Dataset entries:
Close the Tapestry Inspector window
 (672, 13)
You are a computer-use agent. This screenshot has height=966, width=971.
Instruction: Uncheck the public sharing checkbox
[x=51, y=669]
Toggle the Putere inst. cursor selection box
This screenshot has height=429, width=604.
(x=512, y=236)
--
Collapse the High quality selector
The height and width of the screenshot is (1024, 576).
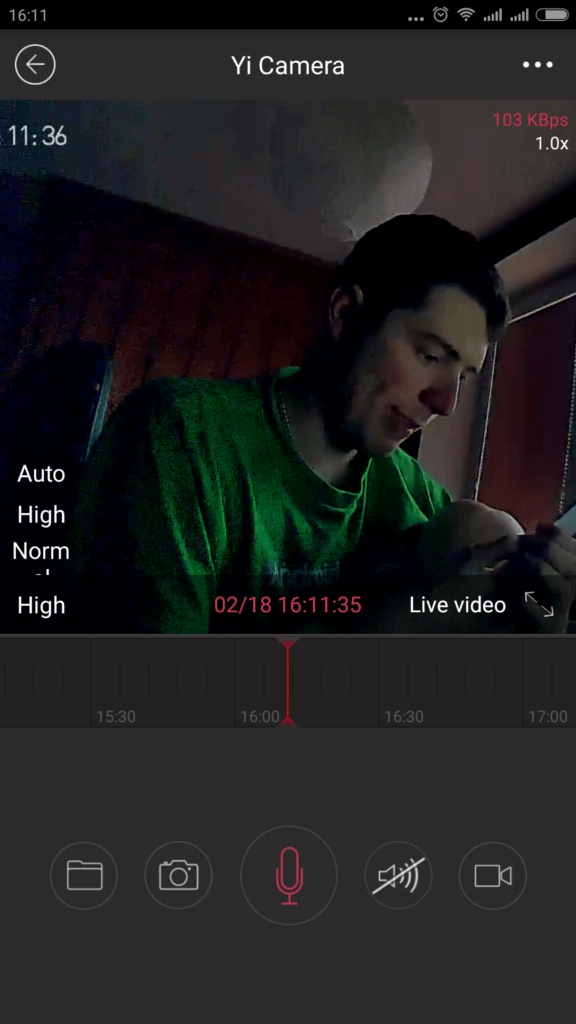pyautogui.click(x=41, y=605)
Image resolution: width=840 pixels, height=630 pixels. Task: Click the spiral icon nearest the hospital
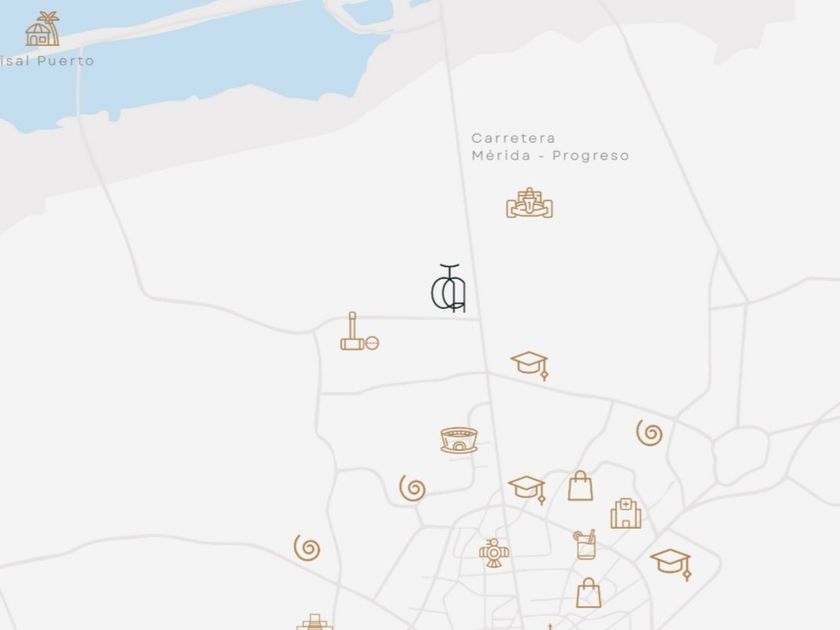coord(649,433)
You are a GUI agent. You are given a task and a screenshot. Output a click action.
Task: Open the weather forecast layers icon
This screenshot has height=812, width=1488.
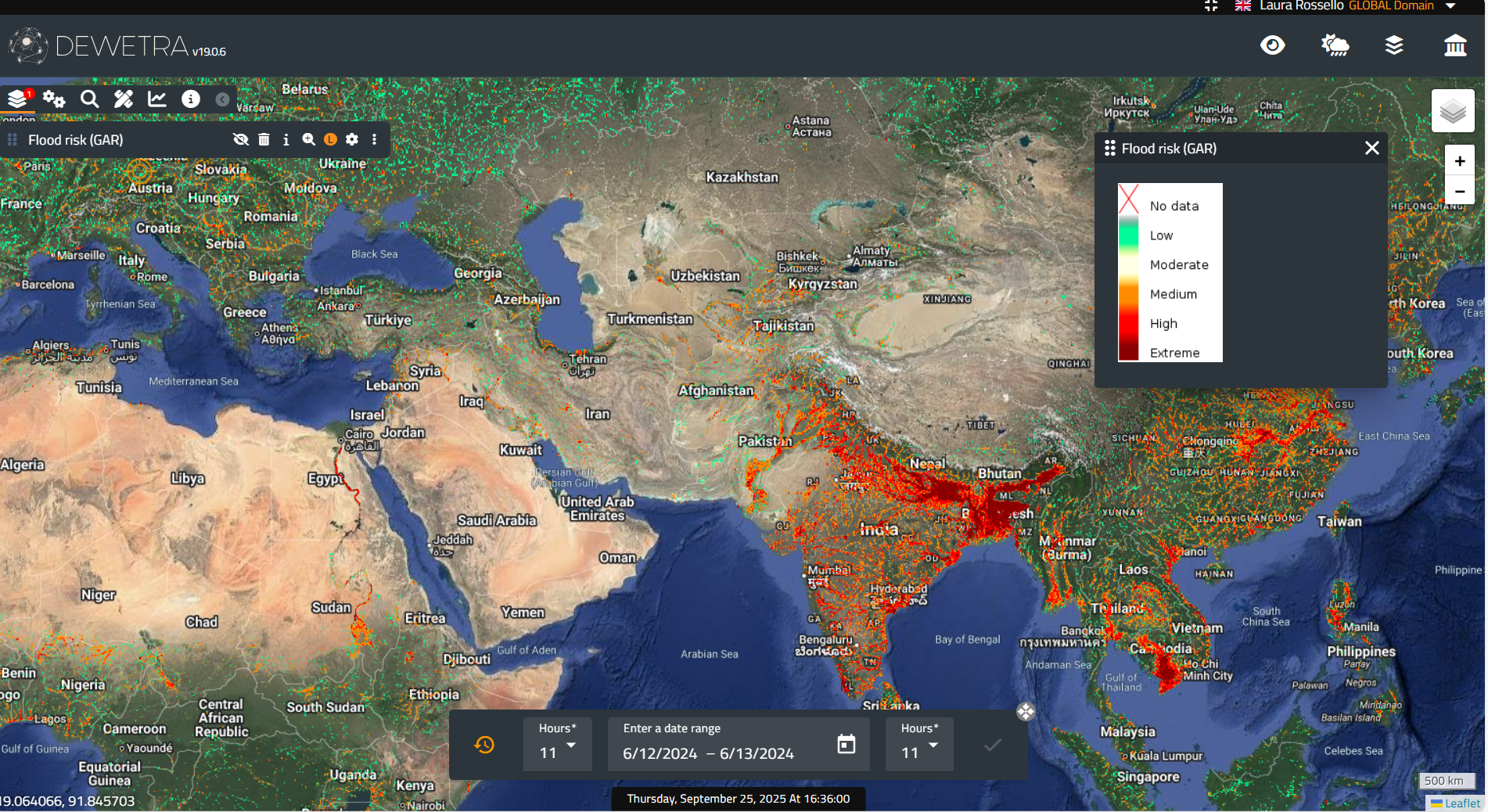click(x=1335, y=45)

• [WHAT IS BEING ASKED]: Wherever a line in the records above includes "agent", count it, then give the total and nothing besides.

• [EXERCISE ANSWER]: 2